== Task details ==
Convert the entries below, from the line with "Click the part number label 1" to the line with "510x360 pixels. pos(177,57)", into a JSON list of strings with one string for each line and no blank lines. Leave the pictures out.
————————
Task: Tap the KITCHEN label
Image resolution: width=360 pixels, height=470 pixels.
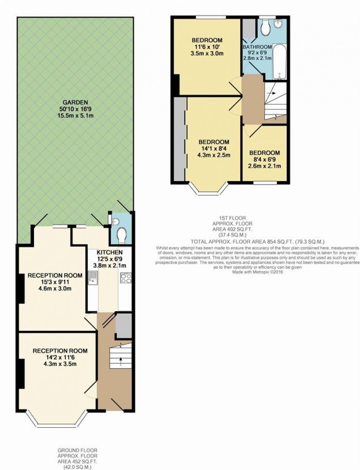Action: click(107, 252)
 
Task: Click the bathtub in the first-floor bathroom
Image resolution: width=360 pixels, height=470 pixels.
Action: click(278, 62)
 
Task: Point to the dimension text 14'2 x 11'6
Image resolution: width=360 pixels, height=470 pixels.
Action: click(60, 357)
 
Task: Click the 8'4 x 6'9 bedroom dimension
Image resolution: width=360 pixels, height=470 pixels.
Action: click(264, 160)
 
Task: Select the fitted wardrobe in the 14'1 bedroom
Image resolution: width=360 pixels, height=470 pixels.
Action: click(179, 139)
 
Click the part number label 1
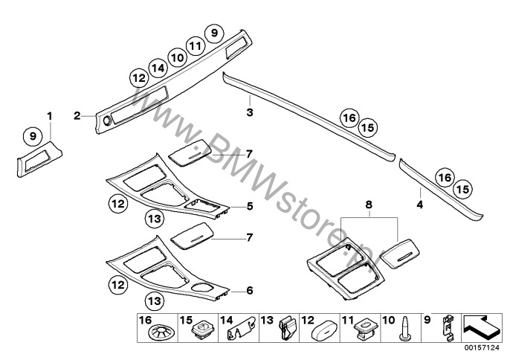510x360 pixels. pos(49,115)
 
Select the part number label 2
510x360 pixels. pos(77,115)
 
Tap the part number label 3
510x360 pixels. pos(250,112)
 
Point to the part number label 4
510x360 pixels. pos(420,205)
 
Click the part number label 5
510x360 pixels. pos(250,206)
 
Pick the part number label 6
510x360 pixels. pos(250,290)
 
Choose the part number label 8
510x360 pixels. pos(369,205)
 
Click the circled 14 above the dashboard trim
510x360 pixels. pos(158,68)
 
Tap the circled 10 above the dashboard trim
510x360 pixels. pos(177,57)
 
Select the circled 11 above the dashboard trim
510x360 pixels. pos(196,46)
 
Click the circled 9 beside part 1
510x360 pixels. pos(33,135)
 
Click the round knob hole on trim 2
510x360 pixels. pos(106,121)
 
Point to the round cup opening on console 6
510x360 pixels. pos(201,288)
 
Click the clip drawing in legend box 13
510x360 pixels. pos(288,329)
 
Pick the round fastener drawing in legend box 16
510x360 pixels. pos(161,333)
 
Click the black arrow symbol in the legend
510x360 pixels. pos(481,327)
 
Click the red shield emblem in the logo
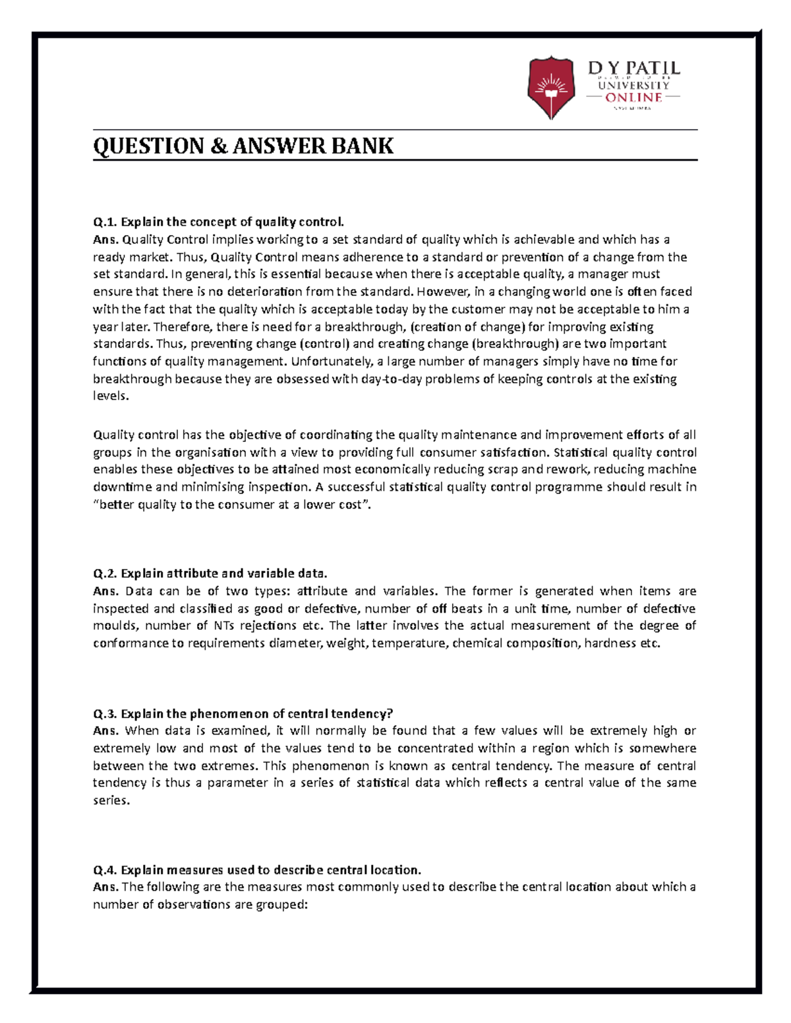(x=550, y=87)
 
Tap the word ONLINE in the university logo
(x=633, y=97)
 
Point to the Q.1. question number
(x=105, y=222)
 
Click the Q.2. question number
(x=105, y=573)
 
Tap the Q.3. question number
(x=105, y=713)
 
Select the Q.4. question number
(x=105, y=870)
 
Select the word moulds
(x=112, y=626)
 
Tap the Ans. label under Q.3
(x=105, y=731)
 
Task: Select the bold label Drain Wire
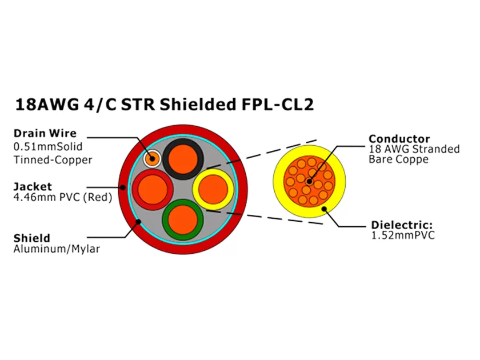click(x=45, y=134)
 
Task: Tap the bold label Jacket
click(x=33, y=186)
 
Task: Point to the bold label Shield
click(x=32, y=238)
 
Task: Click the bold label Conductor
click(x=398, y=139)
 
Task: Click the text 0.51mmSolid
click(x=47, y=146)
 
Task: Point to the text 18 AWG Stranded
click(x=414, y=150)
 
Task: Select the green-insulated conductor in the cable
click(x=182, y=219)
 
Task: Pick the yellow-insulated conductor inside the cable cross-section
click(x=213, y=188)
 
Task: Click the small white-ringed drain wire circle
click(x=153, y=158)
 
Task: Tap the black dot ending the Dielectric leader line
click(x=325, y=209)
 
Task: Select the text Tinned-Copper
click(x=53, y=159)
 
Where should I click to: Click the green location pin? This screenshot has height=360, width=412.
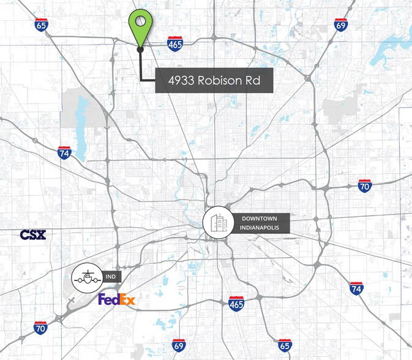pos(140,26)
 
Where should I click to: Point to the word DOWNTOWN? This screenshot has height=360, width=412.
pos(260,219)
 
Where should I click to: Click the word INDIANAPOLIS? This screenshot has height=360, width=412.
pos(260,228)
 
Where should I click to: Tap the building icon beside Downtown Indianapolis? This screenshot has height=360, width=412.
pos(219,223)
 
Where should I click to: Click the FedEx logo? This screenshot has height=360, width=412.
pos(116,299)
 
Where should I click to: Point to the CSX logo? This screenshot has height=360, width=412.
pos(32,235)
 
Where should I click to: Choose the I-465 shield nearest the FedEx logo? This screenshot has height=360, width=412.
pos(237,303)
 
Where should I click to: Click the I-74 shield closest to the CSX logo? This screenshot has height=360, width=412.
pos(64,152)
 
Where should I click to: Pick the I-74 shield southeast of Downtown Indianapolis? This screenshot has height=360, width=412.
pos(356,288)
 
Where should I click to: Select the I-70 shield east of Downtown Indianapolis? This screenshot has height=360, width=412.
pos(365,186)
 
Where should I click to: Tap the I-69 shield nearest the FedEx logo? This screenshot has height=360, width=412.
pos(178,345)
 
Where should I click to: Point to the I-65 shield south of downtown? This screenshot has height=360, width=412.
pos(284,345)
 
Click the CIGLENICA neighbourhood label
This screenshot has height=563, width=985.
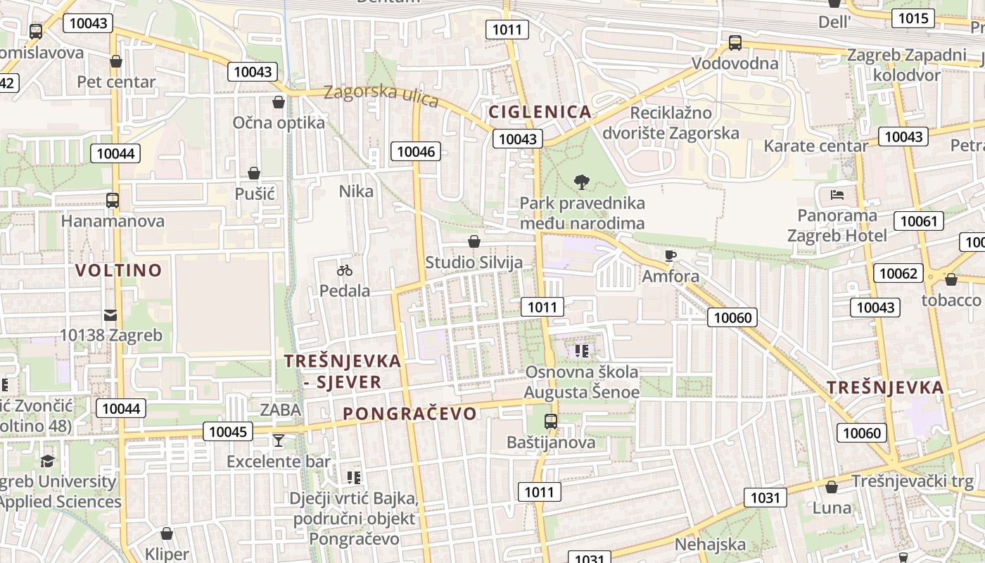(540, 112)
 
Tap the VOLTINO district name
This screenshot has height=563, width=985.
(118, 270)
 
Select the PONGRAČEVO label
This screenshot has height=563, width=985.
(410, 414)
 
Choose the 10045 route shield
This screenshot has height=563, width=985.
(228, 431)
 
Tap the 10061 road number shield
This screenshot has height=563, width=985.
(919, 222)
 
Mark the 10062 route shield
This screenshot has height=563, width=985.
(898, 273)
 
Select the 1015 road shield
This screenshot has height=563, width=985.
(913, 18)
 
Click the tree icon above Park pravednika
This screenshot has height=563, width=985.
(581, 182)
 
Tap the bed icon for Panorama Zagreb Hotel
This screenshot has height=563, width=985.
(837, 195)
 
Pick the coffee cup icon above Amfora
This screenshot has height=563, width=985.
(670, 255)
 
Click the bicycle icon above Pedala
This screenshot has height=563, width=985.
(344, 270)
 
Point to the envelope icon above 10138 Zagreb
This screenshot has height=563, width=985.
(110, 315)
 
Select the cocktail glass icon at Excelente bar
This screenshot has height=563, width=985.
(279, 441)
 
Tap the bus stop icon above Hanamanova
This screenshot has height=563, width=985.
(112, 200)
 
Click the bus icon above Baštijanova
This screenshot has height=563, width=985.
(551, 422)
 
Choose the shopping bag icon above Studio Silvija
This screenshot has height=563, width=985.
(474, 242)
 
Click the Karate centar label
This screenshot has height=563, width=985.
(816, 146)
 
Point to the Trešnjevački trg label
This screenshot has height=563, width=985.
(913, 481)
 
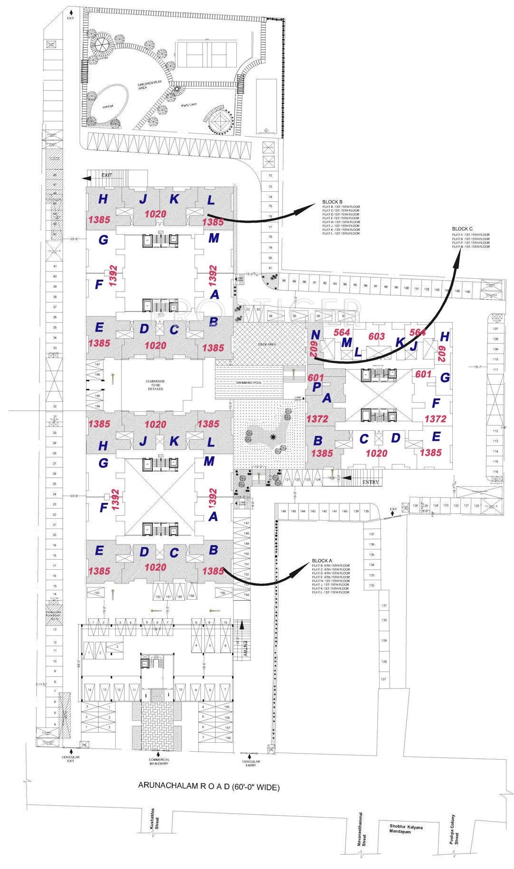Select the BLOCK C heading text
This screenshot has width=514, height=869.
coord(462,229)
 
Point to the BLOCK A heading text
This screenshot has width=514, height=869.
coord(322,561)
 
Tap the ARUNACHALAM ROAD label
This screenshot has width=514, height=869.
coord(209,787)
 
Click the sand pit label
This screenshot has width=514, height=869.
coord(108,106)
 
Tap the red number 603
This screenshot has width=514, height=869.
coord(376,337)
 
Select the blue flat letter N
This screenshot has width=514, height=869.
coord(316,335)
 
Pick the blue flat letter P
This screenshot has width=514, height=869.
coord(317,387)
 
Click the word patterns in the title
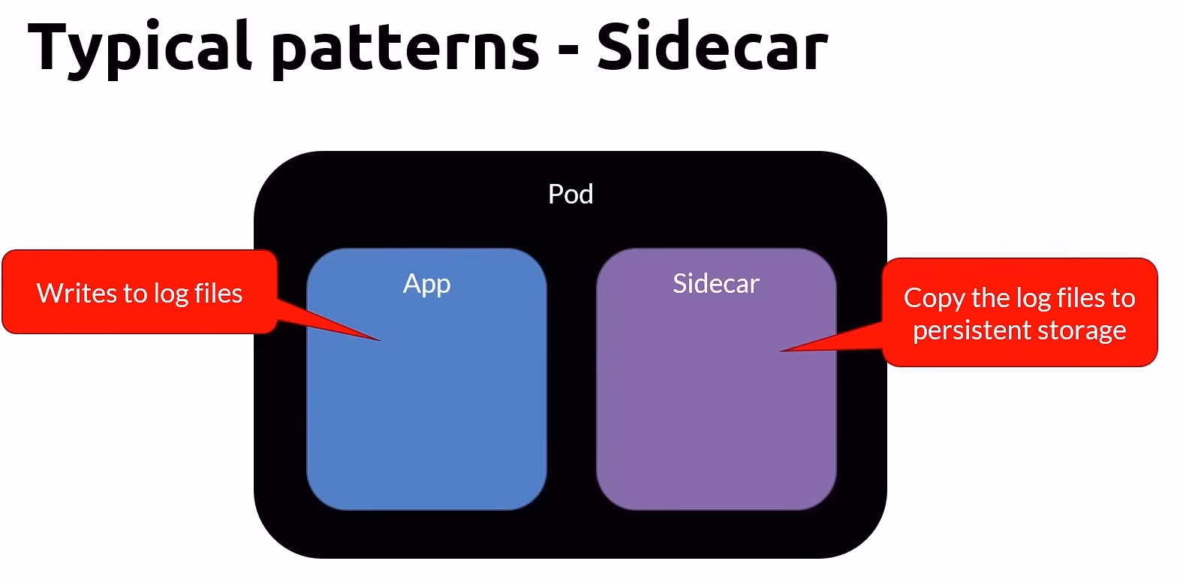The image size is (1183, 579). pyautogui.click(x=405, y=49)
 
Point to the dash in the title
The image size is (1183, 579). pyautogui.click(x=568, y=51)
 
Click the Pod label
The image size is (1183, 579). pyautogui.click(x=570, y=195)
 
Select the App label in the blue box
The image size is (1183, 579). pyautogui.click(x=426, y=284)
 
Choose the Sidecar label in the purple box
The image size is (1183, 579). pyautogui.click(x=716, y=284)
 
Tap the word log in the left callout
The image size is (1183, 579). pyautogui.click(x=170, y=294)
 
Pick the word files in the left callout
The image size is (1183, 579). pyautogui.click(x=218, y=293)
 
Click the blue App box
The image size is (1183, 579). pyautogui.click(x=426, y=406)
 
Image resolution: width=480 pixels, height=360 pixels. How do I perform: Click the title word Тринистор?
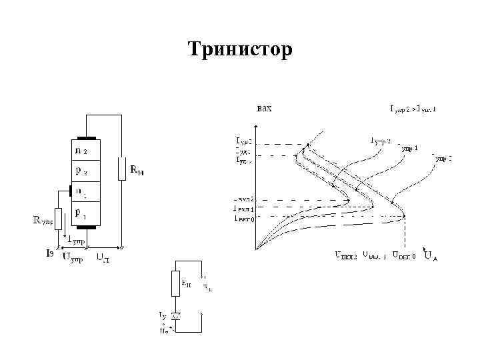(239, 49)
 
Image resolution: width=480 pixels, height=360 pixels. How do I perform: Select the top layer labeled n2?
(86, 149)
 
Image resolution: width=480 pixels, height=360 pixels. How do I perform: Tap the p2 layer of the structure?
(86, 171)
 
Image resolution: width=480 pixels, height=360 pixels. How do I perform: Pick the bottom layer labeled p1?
(86, 213)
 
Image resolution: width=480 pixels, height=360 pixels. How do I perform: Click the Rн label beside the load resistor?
(137, 171)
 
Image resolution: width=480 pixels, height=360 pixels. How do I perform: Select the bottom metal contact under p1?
(86, 227)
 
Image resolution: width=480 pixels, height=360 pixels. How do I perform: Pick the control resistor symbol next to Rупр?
(58, 219)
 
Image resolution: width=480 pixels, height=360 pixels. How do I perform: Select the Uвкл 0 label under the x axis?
(404, 254)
————————
== Output for this exercise ==
[
  "Click the part number label 1",
  "510x360 pixels. pos(49,115)",
  "Select the part number label 2",
  "510x360 pixels. pos(77,115)",
  "Tap the part number label 3",
  "510x360 pixels. pos(250,112)",
  "Point to the part number label 4",
  "510x360 pixels. pos(420,205)",
  "Click the part number label 5",
  "510x360 pixels. pos(250,206)",
  "Pick the part number label 6",
  "510x360 pixels. pos(250,290)",
  "Choose the part number label 8",
  "510x360 pixels. pos(369,205)",
  "Click the circled 14 above the dashboard trim",
  "510x360 pixels. pos(158,68)",
  "Tap the circled 10 above the dashboard trim",
  "510x360 pixels. pos(177,57)"
]